## Task goal
Put each line of the items below into a numbered list, leaving out the blank lines.

*** Material supplied

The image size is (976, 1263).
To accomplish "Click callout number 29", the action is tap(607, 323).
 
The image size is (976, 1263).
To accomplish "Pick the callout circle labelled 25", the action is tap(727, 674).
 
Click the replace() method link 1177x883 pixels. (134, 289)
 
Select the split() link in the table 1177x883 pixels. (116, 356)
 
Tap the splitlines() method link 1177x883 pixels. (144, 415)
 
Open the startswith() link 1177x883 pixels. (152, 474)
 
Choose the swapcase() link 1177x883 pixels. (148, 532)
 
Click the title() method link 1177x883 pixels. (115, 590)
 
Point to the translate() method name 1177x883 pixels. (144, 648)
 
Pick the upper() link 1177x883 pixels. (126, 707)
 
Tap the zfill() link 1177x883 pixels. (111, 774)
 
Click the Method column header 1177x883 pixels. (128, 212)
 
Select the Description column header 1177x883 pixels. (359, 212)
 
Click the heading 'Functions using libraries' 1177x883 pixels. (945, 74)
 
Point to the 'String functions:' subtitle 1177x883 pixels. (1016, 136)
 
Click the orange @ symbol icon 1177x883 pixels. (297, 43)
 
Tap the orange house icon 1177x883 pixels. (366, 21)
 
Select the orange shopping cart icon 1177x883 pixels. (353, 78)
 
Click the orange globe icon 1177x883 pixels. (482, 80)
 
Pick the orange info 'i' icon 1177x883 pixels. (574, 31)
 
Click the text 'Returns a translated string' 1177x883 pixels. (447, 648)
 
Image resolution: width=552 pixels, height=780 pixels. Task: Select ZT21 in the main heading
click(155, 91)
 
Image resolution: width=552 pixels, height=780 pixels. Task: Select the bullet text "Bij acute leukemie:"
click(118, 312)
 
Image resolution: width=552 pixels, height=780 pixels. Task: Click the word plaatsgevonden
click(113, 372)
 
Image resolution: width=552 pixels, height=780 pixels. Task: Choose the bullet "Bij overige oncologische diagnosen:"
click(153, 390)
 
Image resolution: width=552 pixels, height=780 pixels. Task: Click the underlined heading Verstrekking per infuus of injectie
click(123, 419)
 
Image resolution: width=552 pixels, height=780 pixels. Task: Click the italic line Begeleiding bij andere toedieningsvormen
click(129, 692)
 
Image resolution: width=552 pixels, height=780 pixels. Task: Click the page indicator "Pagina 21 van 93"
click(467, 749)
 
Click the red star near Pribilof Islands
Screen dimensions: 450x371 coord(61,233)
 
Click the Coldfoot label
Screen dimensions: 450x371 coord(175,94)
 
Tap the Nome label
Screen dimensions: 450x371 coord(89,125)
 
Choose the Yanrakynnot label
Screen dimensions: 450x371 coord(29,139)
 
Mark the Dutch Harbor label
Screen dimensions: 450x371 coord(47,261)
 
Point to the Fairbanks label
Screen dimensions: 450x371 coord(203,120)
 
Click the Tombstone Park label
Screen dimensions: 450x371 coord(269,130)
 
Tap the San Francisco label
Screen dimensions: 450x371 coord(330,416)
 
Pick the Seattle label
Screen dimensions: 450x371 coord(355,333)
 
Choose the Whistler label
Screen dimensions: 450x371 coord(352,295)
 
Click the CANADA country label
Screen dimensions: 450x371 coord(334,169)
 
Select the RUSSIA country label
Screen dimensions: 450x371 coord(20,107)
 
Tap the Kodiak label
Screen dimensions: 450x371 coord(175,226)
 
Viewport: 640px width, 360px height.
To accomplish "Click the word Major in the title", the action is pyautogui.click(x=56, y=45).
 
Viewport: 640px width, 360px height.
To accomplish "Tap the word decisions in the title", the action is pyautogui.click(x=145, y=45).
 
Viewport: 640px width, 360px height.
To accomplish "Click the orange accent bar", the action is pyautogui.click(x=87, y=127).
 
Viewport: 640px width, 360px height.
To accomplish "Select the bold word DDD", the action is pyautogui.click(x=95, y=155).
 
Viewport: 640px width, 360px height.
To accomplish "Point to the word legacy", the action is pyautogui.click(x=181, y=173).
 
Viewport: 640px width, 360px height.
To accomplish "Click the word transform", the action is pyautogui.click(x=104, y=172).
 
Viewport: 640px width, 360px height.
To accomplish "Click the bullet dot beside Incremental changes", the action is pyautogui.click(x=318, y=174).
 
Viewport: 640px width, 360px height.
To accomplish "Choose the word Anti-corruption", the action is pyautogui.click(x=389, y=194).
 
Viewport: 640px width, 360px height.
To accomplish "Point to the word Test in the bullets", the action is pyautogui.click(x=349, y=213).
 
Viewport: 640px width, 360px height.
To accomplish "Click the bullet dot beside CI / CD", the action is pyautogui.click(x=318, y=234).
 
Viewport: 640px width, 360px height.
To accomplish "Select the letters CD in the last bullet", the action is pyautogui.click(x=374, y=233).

******

## The output
1. The image size is (976, 1263).
2. To accomplish "Click callout number 29", the action is tap(607, 323).
3. The image size is (976, 1263).
4. To accomplish "Pick the callout circle labelled 25", the action is tap(727, 674).
5. Click the replace() method link 1177x883 pixels. (134, 289)
6. Select the split() link in the table 1177x883 pixels. (116, 356)
7. Tap the splitlines() method link 1177x883 pixels. (144, 415)
8. Open the startswith() link 1177x883 pixels. (152, 474)
9. Choose the swapcase() link 1177x883 pixels. (148, 532)
10. Click the title() method link 1177x883 pixels. (115, 590)
11. Point to the translate() method name 1177x883 pixels. (144, 648)
12. Pick the upper() link 1177x883 pixels. (126, 707)
13. Tap the zfill() link 1177x883 pixels. (111, 774)
14. Click the Method column header 1177x883 pixels. (128, 212)
15. Select the Description column header 1177x883 pixels. (359, 212)
16. Click the heading 'Functions using libraries' 1177x883 pixels. (945, 74)
17. Point to the 'String functions:' subtitle 1177x883 pixels. (1016, 136)
18. Click the orange @ symbol icon 1177x883 pixels. (297, 43)
19. Tap the orange house icon 1177x883 pixels. (366, 21)
20. Select the orange shopping cart icon 1177x883 pixels. (353, 78)
21. Click the orange globe icon 1177x883 pixels. (482, 80)
22. Pick the orange info 'i' icon 1177x883 pixels. (574, 31)
23. Click the text 'Returns a translated string' 1177x883 pixels. (447, 648)
24. Image resolution: width=552 pixels, height=780 pixels. Task: Select ZT21 in the main heading
25. click(155, 91)
26. Image resolution: width=552 pixels, height=780 pixels. Task: Select the bullet text "Bij acute leukemie:"
27. click(118, 312)
28. Image resolution: width=552 pixels, height=780 pixels. Task: Click the word plaatsgevonden
29. click(113, 372)
30. Image resolution: width=552 pixels, height=780 pixels. Task: Choose the bullet "Bij overige oncologische diagnosen:"
31. click(153, 390)
32. Image resolution: width=552 pixels, height=780 pixels. Task: Click the underlined heading Verstrekking per infuus of injectie
33. click(123, 419)
34. Image resolution: width=552 pixels, height=780 pixels. Task: Click the italic line Begeleiding bij andere toedieningsvormen
35. click(129, 692)
36. Image resolution: width=552 pixels, height=780 pixels. Task: Click the page indicator "Pagina 21 van 93"
37. click(467, 749)
38. Click the red star near Pribilof Islands
39. Screen dimensions: 450x371 coord(61,233)
40. Click the Coldfoot label
41. Screen dimensions: 450x371 coord(175,94)
42. Tap the Nome label
43. Screen dimensions: 450x371 coord(89,125)
44. Choose the Yanrakynnot label
45. Screen dimensions: 450x371 coord(29,139)
46. Mark the Dutch Harbor label
47. Screen dimensions: 450x371 coord(47,261)
48. Point to the Fairbanks label
49. Screen dimensions: 450x371 coord(203,120)
50. Click the Tombstone Park label
51. Screen dimensions: 450x371 coord(269,130)
52. Tap the San Francisco label
53. Screen dimensions: 450x371 coord(330,416)
54. Pick the Seattle label
55. Screen dimensions: 450x371 coord(355,333)
56. Choose the Whistler label
57. Screen dimensions: 450x371 coord(352,295)
58. Click the CANADA country label
59. Screen dimensions: 450x371 coord(334,169)
60. Select the RUSSIA country label
61. Screen dimensions: 450x371 coord(20,107)
62. Tap the Kodiak label
63. Screen dimensions: 450x371 coord(175,226)
64. Viewport: 640px width, 360px height.
65. To accomplish "Click the word Major in the title", the action is pyautogui.click(x=56, y=45).
66. Viewport: 640px width, 360px height.
67. To accomplish "Tap the word decisions in the title", the action is pyautogui.click(x=145, y=45).
68. Viewport: 640px width, 360px height.
69. To accomplish "Click the orange accent bar", the action is pyautogui.click(x=87, y=127).
70. Viewport: 640px width, 360px height.
71. To accomplish "Select the bold word DDD", the action is pyautogui.click(x=95, y=155).
72. Viewport: 640px width, 360px height.
73. To accomplish "Point to the word legacy", the action is pyautogui.click(x=181, y=173).
74. Viewport: 640px width, 360px height.
75. To accomplish "Click the word transform", the action is pyautogui.click(x=104, y=172).
76. Viewport: 640px width, 360px height.
77. To accomplish "Click the bullet dot beside Incremental changes", the action is pyautogui.click(x=318, y=174).
78. Viewport: 640px width, 360px height.
79. To accomplish "Choose the word Anti-corruption", the action is pyautogui.click(x=389, y=194).
80. Viewport: 640px width, 360px height.
81. To accomplish "Point to the word Test in the bullets", the action is pyautogui.click(x=349, y=213).
82. Viewport: 640px width, 360px height.
83. To accomplish "Click the bullet dot beside CI / CD", the action is pyautogui.click(x=318, y=234).
84. Viewport: 640px width, 360px height.
85. To accomplish "Select the letters CD in the last bullet", the action is pyautogui.click(x=374, y=233).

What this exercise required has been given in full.